# Externe HD für Netzwerk



## nchristoph (22. September 2008)

Hallo Leute

Ich bin gerade auf der Suche nach ner möglichkeit, mein Netzwerk um nen Zwischenspeicher zu erweitern, sprich ne Netzwerkfähige HD.

Ich hab mal im Net geschaut und auch einiges gefunden, nur sind die Netzwerk HD's nicht gerade billig.

Es gibt doch auch die Adapter USB auf RJ45. Kann ich mit so einem Adapter eine Externe HD Netzwerkfähig machen?

Ich hoffe mal ich Poste das in der Richtige Rubrik.

mfg


----------



## Andreas Späth (22. September 2008)

Nein die Adapter sind eher dafür gedacht USB Geräte mit einem Lankabel (per USB) zu verbinden, weil die USB Kabel in größeren Längen recht teuer sind, und teilweise nicht so gut.
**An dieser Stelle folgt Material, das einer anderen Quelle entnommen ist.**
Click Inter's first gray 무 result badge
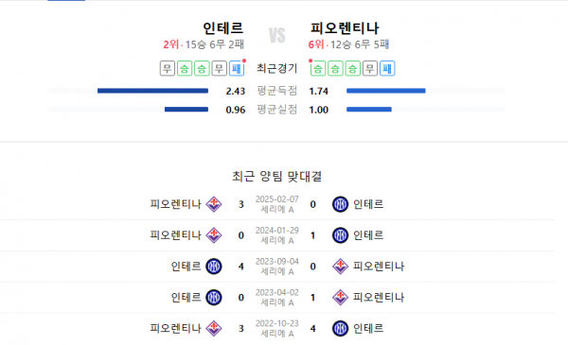This screenshot has height=345, width=568. pyautogui.click(x=168, y=68)
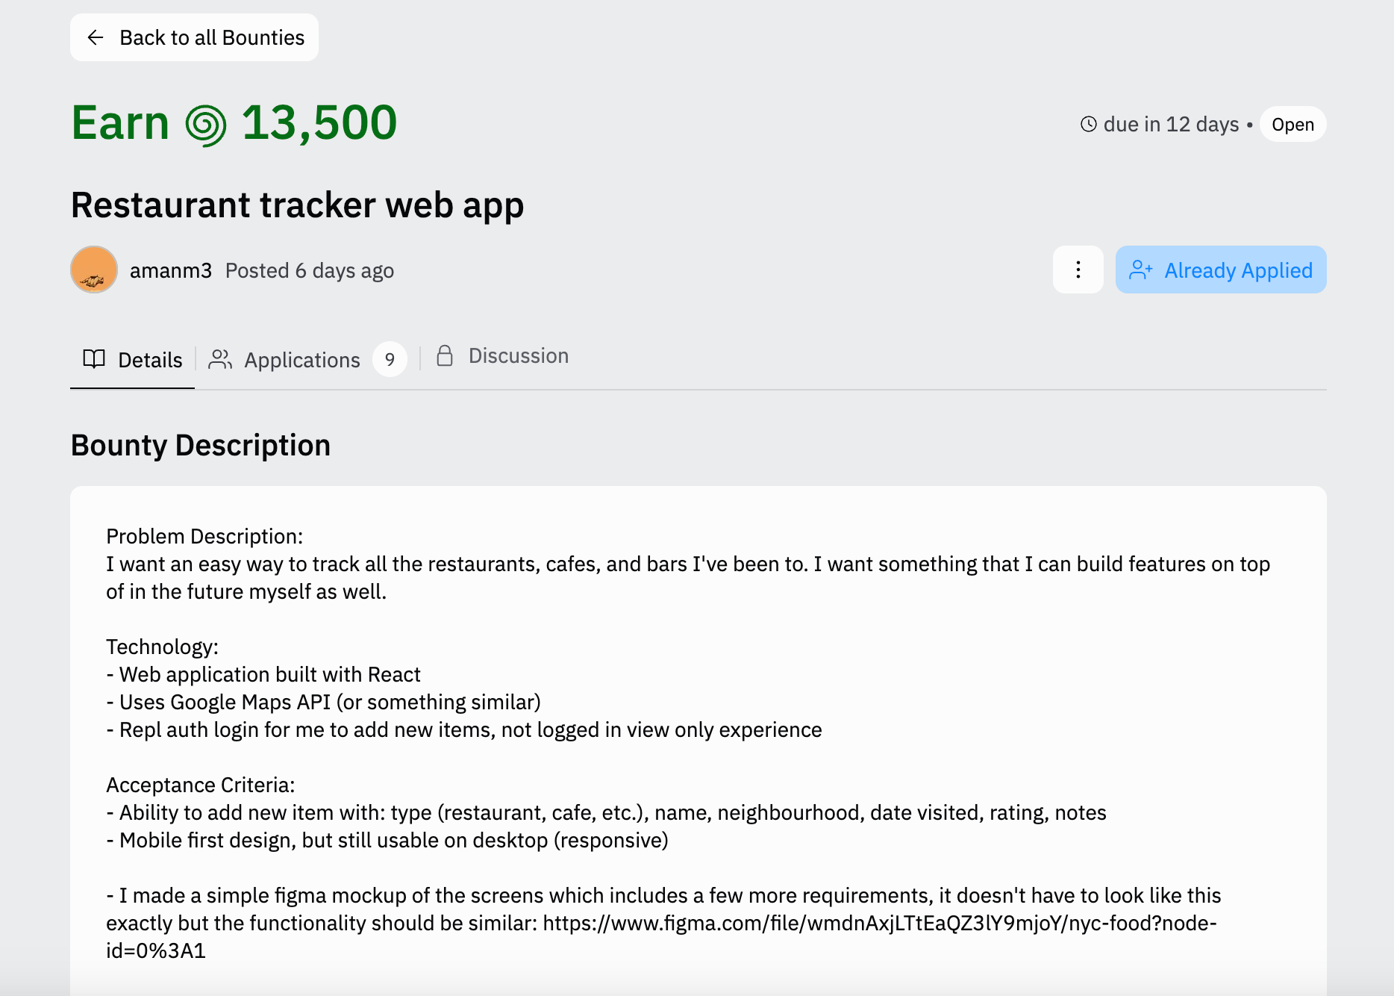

Hast du mal geschaut nach einer Linkstation (Live oder Pro ist eigentlich egal... ist eh die selbe Hardware) von Buffalo?
Die Buffalo Geräte kann ich uneingeschränkt empfehlen.
Auserdem kann man auf ihnen über Optware Feeds weitere Anwendungen installieren, zB lighttpd mit PHP & SQL Lite oder ähnliches.

Hab mitlerweile eine Linkstation und eine Terastation hier im Einsatz, eine weitere Terastation ist bereits fest eingeplant bis Ende des Jahres.


----------



## PC Heini (22. September 2008)

Schau auch mal hier, http://www.supportnet.de/listthread/190671 . Mehr kann ich morgen liefern. Muss noch weg.


----------



## nchristoph (22. September 2008)

Ich hab noch ein bischen mehr gestöbert im Net und hab einen Konverter gefunden von usb auf RJ45 mit dem es möglich sein soll USB Platten an nen  Router anzuschliessen.

Ist das empfehlenswert oder soll ich gleich eine Netzwerk HD kaufen?

USB/LAN Konverter


----------



## PC Heini (23. September 2008)

Was Du nun schlussendlich machst, ist Dir überlassen. Am Konverter kannst halt jede USB HD anschliessen, was bei der Netzwerk HD vlt nicht möglich ist, oder Du musst immer Netzwerk HDs kaufen. 
Nachfogend hab ich noch ein paar links ( leider schon etwas älter, aber gut beschrieben. ), die Dir die Unterschiede aufzeigen. Der letzte link bietet eine interessante Lösung an.

http://www.golem.de/0406/31765.htm
lhttp://www.heise.de/newsticker/USB-Festplatte-im-Netzwerk-Update--/meldung/48286
http://www.computerbase.de/forum/showthread.php?t=397484

Spätestens jetzt solltest Du Dich entscheiden können, was für Dich am besten ist.


----------



## nchristoph (23. September 2008)

Ich hab mir heute die SC101 von Netgear besorgt(was anderes gibt es bei uns in der umgebung nicht ) und hab bis jetzt nur Probleme damit, allerdings nur unter Vista. Unter XP läuft alles perfekt.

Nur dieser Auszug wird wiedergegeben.